Nicholas’s research has already revealed important gaps in how DXA is used across sport science.
One of his early projects looked at “how well the research reports methodology to reduce error with the machine” and how an athlete presents to their DXA scans.
“We have technical error, which includes the expertise of the technician, participant positioning, precision error, and quality assurance and control when calibrating the machine.
“Then there’s also biological variation in humans as we fluctuate from day to day.
“Prior exercise and dietary intake can affect muscle stores and, if not standardised, can make interpretation of data challenging.
“My first PhD mission was to embark on a journey that investigated how well the literature reports these factors.”
Nicholas is aiming to contribute to best practice guidelines for DXA in high performance sport.

The end goal is to create a normative database of both body composition and bone mineral density that will help inform athlete-specific scenarios across a variety of sports.

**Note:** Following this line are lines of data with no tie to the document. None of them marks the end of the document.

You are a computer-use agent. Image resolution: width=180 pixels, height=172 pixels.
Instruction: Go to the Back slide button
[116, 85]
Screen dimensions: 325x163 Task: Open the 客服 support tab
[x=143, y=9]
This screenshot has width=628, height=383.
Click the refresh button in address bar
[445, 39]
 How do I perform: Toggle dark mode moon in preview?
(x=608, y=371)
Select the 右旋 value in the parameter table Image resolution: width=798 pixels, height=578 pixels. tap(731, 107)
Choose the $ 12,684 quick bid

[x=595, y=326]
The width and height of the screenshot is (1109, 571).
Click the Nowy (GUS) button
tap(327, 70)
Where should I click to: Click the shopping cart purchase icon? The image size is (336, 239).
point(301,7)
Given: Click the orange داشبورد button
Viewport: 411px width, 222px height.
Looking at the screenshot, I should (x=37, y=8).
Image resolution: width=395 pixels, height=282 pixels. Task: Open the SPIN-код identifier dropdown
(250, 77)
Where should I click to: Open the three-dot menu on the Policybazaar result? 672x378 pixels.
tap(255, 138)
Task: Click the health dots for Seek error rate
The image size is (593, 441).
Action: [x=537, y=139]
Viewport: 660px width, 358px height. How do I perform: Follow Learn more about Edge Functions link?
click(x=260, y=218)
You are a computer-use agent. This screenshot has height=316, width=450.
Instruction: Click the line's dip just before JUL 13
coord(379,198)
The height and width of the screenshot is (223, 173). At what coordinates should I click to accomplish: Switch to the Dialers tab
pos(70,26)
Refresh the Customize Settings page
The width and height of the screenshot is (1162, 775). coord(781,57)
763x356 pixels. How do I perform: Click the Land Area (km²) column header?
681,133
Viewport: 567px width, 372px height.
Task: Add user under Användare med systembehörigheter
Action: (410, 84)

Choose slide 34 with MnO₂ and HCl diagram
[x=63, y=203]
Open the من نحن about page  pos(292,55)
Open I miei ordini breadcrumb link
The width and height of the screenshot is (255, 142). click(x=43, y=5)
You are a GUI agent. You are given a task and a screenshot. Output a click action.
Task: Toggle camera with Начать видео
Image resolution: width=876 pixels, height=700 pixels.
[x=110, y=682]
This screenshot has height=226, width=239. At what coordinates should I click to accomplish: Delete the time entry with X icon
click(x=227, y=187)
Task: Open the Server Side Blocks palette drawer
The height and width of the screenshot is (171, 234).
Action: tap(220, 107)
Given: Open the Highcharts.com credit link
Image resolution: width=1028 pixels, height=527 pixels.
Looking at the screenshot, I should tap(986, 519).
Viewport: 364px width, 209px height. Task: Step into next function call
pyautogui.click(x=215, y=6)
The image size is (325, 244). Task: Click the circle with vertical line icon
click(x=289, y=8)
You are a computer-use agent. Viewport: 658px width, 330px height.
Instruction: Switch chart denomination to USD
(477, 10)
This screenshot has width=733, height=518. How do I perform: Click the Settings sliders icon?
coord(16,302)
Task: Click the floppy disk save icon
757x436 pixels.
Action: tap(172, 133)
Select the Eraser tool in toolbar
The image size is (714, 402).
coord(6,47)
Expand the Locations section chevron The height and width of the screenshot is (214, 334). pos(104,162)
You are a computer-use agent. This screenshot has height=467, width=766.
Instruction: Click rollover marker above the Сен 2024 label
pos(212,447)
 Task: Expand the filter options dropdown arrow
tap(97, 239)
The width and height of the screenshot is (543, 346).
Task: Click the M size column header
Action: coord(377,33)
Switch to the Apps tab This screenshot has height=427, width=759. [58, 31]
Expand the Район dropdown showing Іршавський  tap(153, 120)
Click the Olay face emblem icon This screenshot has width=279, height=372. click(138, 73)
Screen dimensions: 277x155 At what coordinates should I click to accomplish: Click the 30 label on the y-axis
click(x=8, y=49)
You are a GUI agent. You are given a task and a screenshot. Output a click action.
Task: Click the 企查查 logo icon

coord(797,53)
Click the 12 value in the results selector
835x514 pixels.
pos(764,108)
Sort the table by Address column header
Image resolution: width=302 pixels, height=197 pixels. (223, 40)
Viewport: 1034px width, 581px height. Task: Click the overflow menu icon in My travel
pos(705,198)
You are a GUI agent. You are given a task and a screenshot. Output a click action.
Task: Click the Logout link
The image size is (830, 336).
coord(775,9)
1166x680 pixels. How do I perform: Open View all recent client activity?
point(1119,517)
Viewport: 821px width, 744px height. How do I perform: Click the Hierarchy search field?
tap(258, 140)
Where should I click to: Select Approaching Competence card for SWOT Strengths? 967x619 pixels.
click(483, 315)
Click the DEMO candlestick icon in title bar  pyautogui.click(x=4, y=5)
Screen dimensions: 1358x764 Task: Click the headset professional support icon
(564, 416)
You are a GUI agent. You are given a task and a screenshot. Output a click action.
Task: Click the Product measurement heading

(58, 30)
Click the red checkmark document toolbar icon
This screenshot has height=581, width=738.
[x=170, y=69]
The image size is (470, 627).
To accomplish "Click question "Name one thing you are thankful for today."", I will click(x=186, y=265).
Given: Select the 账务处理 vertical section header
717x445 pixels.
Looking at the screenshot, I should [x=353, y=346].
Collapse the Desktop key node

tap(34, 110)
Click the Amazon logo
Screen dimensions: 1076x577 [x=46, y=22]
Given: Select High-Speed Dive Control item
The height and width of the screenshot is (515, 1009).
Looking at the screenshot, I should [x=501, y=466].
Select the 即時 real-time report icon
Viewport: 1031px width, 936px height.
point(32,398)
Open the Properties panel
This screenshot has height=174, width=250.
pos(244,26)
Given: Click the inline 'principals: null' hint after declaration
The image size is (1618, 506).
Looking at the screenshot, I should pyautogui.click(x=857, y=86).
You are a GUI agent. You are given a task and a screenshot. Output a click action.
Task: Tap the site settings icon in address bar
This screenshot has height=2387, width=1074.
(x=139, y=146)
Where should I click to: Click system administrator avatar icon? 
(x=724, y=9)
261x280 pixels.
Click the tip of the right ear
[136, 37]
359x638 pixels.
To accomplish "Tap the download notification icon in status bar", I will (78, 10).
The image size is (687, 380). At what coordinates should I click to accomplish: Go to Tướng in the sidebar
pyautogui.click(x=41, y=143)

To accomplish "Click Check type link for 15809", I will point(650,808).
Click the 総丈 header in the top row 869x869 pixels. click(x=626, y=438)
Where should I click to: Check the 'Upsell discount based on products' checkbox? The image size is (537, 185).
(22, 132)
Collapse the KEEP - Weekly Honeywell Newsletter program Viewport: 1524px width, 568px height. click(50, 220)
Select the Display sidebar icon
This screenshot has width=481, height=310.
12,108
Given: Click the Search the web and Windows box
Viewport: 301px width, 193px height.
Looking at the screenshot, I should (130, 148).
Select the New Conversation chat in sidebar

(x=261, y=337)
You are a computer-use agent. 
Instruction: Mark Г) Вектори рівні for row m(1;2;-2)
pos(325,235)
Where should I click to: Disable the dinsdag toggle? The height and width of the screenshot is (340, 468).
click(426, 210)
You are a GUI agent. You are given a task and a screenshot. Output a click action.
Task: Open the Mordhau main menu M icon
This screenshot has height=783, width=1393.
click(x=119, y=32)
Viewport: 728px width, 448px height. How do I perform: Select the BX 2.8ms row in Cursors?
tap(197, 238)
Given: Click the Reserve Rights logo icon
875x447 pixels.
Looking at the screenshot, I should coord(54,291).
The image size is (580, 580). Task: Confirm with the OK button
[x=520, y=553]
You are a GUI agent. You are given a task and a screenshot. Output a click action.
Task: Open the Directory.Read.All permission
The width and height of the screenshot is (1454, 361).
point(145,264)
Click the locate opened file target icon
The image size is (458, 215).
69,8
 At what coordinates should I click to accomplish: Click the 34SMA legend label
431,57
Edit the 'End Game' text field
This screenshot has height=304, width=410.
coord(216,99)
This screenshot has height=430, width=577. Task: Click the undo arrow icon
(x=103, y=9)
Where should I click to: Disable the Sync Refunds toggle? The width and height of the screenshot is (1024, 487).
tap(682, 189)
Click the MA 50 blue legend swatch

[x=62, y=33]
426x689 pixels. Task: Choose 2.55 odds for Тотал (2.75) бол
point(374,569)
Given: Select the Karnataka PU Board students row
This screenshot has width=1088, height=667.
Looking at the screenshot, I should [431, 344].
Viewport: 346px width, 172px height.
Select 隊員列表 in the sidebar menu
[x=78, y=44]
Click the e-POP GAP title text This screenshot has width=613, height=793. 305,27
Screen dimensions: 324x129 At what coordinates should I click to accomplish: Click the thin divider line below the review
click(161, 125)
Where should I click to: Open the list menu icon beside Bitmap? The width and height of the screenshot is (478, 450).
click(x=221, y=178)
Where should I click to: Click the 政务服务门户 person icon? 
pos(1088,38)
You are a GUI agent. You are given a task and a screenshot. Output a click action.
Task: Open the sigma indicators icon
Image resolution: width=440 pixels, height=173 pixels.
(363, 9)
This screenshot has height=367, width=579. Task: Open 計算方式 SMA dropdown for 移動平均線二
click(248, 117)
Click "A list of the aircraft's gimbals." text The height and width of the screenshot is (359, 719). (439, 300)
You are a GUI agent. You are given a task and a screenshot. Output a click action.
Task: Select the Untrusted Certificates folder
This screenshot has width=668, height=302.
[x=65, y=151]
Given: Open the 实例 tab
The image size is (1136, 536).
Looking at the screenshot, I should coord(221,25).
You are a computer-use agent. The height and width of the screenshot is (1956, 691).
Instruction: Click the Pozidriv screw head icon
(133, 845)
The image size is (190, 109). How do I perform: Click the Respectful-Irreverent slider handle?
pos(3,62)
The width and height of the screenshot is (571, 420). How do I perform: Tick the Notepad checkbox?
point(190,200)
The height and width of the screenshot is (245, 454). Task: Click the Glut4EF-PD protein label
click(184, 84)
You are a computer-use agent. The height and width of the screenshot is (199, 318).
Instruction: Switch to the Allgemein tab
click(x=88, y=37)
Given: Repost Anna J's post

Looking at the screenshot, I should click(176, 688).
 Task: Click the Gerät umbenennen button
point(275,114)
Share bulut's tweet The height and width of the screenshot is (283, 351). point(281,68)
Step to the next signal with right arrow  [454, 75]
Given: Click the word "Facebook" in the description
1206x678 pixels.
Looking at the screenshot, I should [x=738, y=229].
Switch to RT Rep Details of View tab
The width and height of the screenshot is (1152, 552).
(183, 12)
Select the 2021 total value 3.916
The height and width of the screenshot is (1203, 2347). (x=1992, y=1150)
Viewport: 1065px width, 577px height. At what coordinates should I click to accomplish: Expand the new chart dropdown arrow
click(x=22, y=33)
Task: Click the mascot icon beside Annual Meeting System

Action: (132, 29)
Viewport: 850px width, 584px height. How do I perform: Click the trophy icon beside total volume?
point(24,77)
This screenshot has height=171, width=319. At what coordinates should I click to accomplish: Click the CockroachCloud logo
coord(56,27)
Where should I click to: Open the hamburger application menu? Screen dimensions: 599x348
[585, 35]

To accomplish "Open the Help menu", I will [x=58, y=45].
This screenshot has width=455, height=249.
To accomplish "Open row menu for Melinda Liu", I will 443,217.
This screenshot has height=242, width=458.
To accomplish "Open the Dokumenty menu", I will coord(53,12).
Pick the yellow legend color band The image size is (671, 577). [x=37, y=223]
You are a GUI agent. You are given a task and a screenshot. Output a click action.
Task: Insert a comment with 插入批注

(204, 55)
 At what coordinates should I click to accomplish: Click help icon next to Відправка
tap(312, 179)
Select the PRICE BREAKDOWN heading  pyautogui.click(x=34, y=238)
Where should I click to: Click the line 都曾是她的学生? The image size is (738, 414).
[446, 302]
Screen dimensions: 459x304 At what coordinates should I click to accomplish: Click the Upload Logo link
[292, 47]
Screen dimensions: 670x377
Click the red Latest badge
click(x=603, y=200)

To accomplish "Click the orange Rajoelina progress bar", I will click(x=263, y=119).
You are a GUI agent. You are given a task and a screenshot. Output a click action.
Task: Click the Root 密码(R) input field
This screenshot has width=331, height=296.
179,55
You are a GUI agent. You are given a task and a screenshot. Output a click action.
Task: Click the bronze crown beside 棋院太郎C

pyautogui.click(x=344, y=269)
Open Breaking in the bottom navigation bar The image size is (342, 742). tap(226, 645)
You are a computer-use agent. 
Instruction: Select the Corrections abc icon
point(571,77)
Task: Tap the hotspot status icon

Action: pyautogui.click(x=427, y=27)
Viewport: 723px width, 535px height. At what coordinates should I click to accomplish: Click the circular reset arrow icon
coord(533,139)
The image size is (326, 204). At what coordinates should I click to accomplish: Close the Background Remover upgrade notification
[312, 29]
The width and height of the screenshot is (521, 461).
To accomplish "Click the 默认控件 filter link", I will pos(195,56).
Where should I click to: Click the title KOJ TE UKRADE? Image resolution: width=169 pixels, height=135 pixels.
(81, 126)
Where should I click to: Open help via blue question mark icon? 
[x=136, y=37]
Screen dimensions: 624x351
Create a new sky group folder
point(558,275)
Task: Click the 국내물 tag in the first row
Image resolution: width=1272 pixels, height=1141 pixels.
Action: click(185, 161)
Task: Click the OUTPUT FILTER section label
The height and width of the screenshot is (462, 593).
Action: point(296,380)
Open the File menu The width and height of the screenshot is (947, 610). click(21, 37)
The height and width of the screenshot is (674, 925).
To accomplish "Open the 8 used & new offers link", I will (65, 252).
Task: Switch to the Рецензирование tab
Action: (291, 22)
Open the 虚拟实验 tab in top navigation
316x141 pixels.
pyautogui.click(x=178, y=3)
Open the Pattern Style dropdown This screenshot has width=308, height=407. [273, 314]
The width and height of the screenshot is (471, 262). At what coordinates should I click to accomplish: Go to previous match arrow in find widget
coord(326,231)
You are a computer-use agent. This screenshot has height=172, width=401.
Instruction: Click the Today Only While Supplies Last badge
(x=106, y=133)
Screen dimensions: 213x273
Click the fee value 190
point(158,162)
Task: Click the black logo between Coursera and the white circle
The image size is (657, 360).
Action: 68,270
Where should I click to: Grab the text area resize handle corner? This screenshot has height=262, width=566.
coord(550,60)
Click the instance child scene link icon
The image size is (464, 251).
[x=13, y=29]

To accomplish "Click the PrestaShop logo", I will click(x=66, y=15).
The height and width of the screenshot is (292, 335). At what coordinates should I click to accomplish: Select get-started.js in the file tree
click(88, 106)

His research is a possible game changer as current DXA reference databases reflect the general population and therefore are not appropriate to compare to the nuances that athletes face in their daily environments.
It could provide insight for coaches and medical teams to make smarter decisions about training loads, recovery, health and performance.
Nicholas credits his partnership with the Queensland Academy of Sport for giving his research both depth and impact.
The collaboration allows him to work closely with elite athletes and performance specialists, applying his findings in real-world environments.
“One thing, at least in the DXA literature, is there probably needs to be a bit more done with high-performance athletes,” he said.
“There is plenty of evidence available for the general population but partnering with QAS gives me access to this really niche population of some of the best athletes in the state, the country, the world.
“Being able to collaborate with QAS and provide a service which will not only help athlete health and wellbeing and performance, but will enhance our knowledge and understanding and research within this population, has been interesting.”
Now halfway through his PhD, Nicholas has completed two major projects and is preparing for the next phase of research – one that will take his work nationwide.
“We want to create athlete-specific data with DXA, but before we do that, we really need to figure out how best to do that,” he said.
“For example, the other day I did a femur scan – just a single femur. But we also have the option to do a dual femur.
“This is important in terms of athletes that might have a dominant leg versus a non-dominant leg and other differences in those bone mineral densities between those two legs.
“Currently we don’t know what the best approach is in this space and I’m hoping to tackle that in the future.”